▸ **Excerpted text**
## begin

NOTE The model outputs Entity Types in Hindi only, regardless of the language of the source text.

Uses

For general and non-constraint based Hindi NER inferencing.
For NER predictions on source text in Hindi(written in Devanagari script), English and Mix of Hindi(written in Devanagari script) & English.
For collecting large scale synthetic NER data.
For NER predictions on long text(supports ctx of 4096 tokens).
For NER predictions on text covering diverse domains.
For domain specific NER fine tuning.

Bias, Risks, and Limitations

Model can output biased and unfaithful Entity Key & Entity Value pairs.
Model can miss and ignore important Entity Key & Entity Value pairs due to its non-constraint based Hindi NER inferencing.

How to Get Started with the Model

Check out the Colab Notebook

Training Details

Training Data

Training Procedure

Model is trained using 2-phase lora training strategy:

phase1: joint lora fine-tuning on both languages

Nemotron-4-Mini-Hindi-4B-Instruct is fine-tuned on the combined dataset(entity_type_hi_pilener, HindiNER-golden-dataset). 3 times duplication of HindiNER-golden-dataset is done to address the under-representation of NER on Hindi(written in Devanagari script). Such duplication did not lead to overfitting due to high diversity of HindiNER-golden-dataset and training hyperparameters.

## end

(Some data)
## begin

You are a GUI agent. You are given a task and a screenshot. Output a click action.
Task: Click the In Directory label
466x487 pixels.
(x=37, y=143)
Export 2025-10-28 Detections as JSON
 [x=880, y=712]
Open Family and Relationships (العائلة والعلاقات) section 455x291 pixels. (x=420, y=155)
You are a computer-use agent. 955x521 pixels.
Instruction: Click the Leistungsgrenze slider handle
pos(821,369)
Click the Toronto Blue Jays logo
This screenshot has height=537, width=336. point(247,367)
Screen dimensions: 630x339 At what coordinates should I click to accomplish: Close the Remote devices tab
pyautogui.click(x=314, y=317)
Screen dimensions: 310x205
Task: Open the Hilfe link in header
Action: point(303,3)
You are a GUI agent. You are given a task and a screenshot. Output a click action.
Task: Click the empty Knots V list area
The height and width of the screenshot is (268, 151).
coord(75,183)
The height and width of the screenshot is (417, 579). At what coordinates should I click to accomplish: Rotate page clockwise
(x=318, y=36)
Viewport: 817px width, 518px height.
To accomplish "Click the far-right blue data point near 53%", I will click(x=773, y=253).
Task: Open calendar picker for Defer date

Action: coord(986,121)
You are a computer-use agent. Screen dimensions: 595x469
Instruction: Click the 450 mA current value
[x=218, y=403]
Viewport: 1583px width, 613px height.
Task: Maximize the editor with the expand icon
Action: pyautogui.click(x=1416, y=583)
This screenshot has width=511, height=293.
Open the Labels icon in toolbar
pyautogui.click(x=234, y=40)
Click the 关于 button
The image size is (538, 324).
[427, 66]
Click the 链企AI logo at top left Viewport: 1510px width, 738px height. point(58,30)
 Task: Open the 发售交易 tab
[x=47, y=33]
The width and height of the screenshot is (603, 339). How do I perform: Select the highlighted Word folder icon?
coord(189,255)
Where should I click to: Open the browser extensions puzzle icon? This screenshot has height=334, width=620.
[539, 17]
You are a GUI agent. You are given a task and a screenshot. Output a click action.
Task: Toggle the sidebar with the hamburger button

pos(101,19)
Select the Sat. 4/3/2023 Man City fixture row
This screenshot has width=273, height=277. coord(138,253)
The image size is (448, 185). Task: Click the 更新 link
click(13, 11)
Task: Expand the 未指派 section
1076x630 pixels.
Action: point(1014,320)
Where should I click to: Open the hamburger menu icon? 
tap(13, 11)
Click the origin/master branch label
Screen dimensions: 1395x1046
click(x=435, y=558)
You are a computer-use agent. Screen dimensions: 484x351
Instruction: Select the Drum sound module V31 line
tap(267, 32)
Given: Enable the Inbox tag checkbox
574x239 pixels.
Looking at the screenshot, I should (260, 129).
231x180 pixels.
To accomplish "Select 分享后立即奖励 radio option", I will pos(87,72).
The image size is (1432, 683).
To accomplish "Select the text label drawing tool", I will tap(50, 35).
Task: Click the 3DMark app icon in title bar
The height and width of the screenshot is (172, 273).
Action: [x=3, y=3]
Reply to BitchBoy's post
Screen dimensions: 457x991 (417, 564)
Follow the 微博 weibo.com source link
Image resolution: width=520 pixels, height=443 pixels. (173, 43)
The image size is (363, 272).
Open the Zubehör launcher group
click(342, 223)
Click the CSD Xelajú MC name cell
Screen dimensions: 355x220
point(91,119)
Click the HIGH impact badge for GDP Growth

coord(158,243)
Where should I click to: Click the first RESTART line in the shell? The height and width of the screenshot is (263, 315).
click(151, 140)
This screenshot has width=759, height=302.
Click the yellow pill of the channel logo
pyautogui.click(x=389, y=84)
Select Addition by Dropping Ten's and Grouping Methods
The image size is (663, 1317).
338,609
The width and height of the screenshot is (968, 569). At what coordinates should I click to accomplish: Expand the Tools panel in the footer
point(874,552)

## end

▸ **Given instruction 1**
Return, word for word, the passage of the Hindi NER model description that begins at the words "NOTE The model" and ends after "synthetic NER data.".
▸ **Given instruction 2**
In the Hindi NER model description, how many times is HindiNER-golden-dataset duplicated in the combined training data?
▸ **Given instruction 3**
Extend the Hindi NER model description with new sentences, picking up after its final sentence.

▸ **Exercise response 1**
NOTE The model outputs Entity Types in Hindi only, regardless of the language of the source text.

Uses

For general and non-constraint based Hindi NER inferencing.
For NER predictions on source text in Hindi(written in Devanagari script), English and Mix of Hindi(written in Devanagari script) & English.
For collecting large scale synthetic NER data.

▸ **Exercise response 2**
Three times.

▸ **Exercise response 3**
Datapoint proportions:

  - 37855 from entity_type_hi_pilener
  
  - 952 × 3 from HindiNER-golden-dataset

Training Hyperparameters:

  - Lora rank = 512
  
  - Lora alpha = 512
  
  - Lora target modules = ["q_proj", "k_proj", "v_proj", "o_proj", "up_proj", "down_proj"]
  
  - Batch size = 16
  
  - Gradient accumulation = 1
  
  - Warmup ratio = 0.03
  
  - Epochs = 1
  
  - Learning rate = 5e-5
  
  - Optimizer = adamw_8bit
  
  - Learning rate scheduler = linear
  
  - Weight decay = 0.01

Desired outcome: A model that understands diverse text and produces high-quality NER predictions for English source text, while generating reasonable predictions for Hindi source text, following the specified JSON output structure.

Check out the Colab Notebook for the phase1 training code.

Check out the phase1 model

phase2: Hindi polishing

Model from phase1 is fine tuned on HindiNER-golden-dataset.

Datapoint proportions:

  - 952 from HindiNER-golden-dataset

Training Hyperparameters:

  - Lora rank = 128
  
  - Lora alpha = 128
  
  - Lora target modules = ["q_proj", "k_proj", "v_proj", "o_proj", "up_proj", "down_proj"]
  
  - Batch size = 4
  
  - Gradient accumulation = 2
  
  - Warmup ratio = 0.00
  
  - Epochs = 1
  
  - Learning rate = 2e-4
  
  - Optimizer = adamw_8bit
  
  - Learning rate scheduler = linear
  
  - Weight decay = 0.01

Desired outcome: A model that produces high-quality NER predictions for Hindi source text while retaining most of the learnings from phase1,

Check out the Colab Notebook for the phase2 training code.

Evaluation

general and non-constraint based Hindi NER model is highly non-deterministic and complex to evaluate:

Due to the model's general behavior, it can generate any entity type for a given entity value. This makes it difficult to accurately predict the exact entity type for less common entity values.
Non-constrained behavior implies that there is no mechanism to regulate or limit the entity type and entity value pairs that may be produced.

As a result of such behavior, human evaluation on a set of pre-selected, diverse data points proves to be the most effective approach.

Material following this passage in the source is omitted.